**** Available data

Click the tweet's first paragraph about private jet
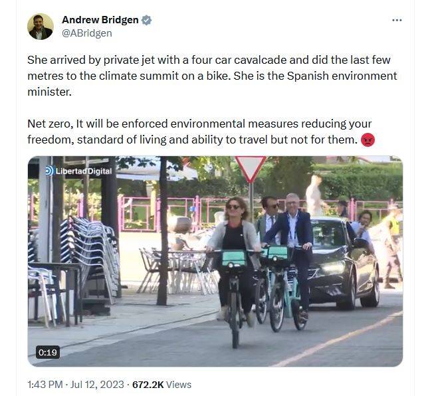428x396 pixels. click(x=213, y=76)
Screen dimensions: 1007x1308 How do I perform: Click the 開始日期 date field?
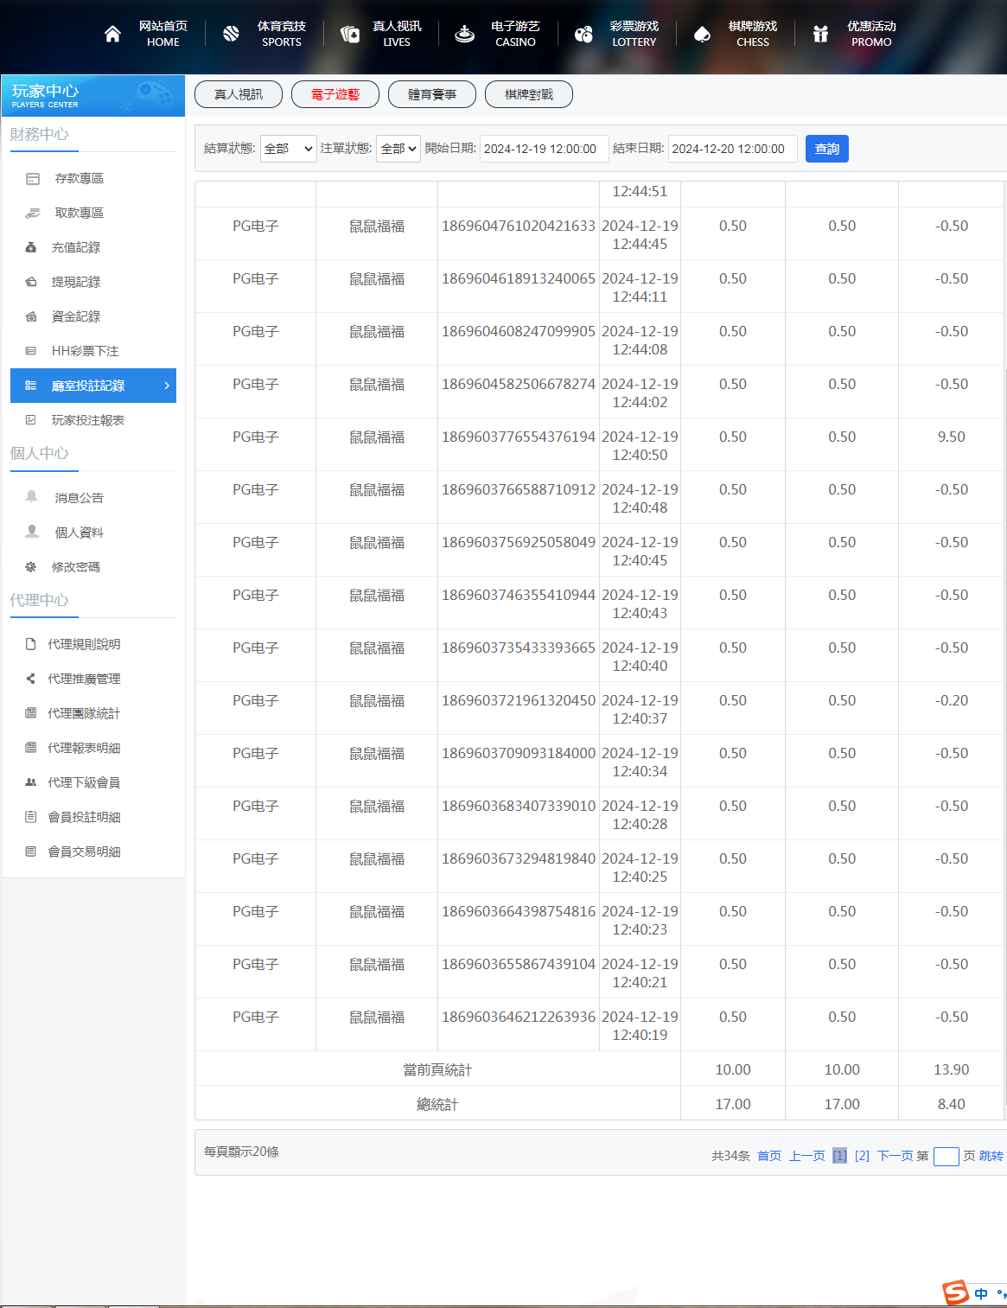click(544, 149)
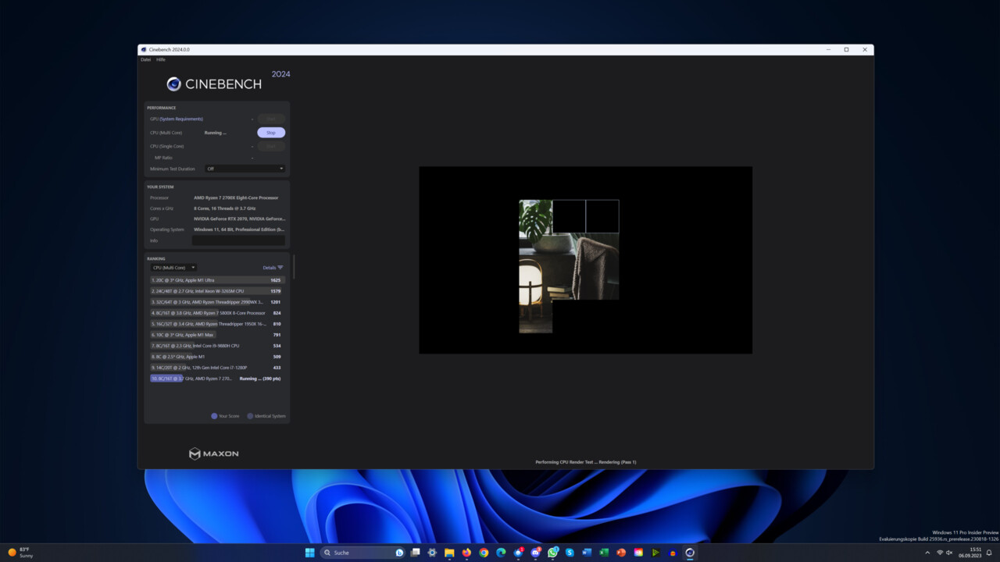Launch Google Chrome from the taskbar
This screenshot has width=1000, height=562.
[484, 553]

********

# Task goal
In the entries above, find the line containing "Screen dimensions: 1007x1308". Transcribe it and every later line to the end, exactly, and leave out the pictures.

# Reply to the exercise
Screen dimensions: 1007x1308 How do I perform: Click the 開始日期 date field?
click(544, 149)
Launch Google Chrome from the taskbar
This screenshot has width=1000, height=562.
[484, 553]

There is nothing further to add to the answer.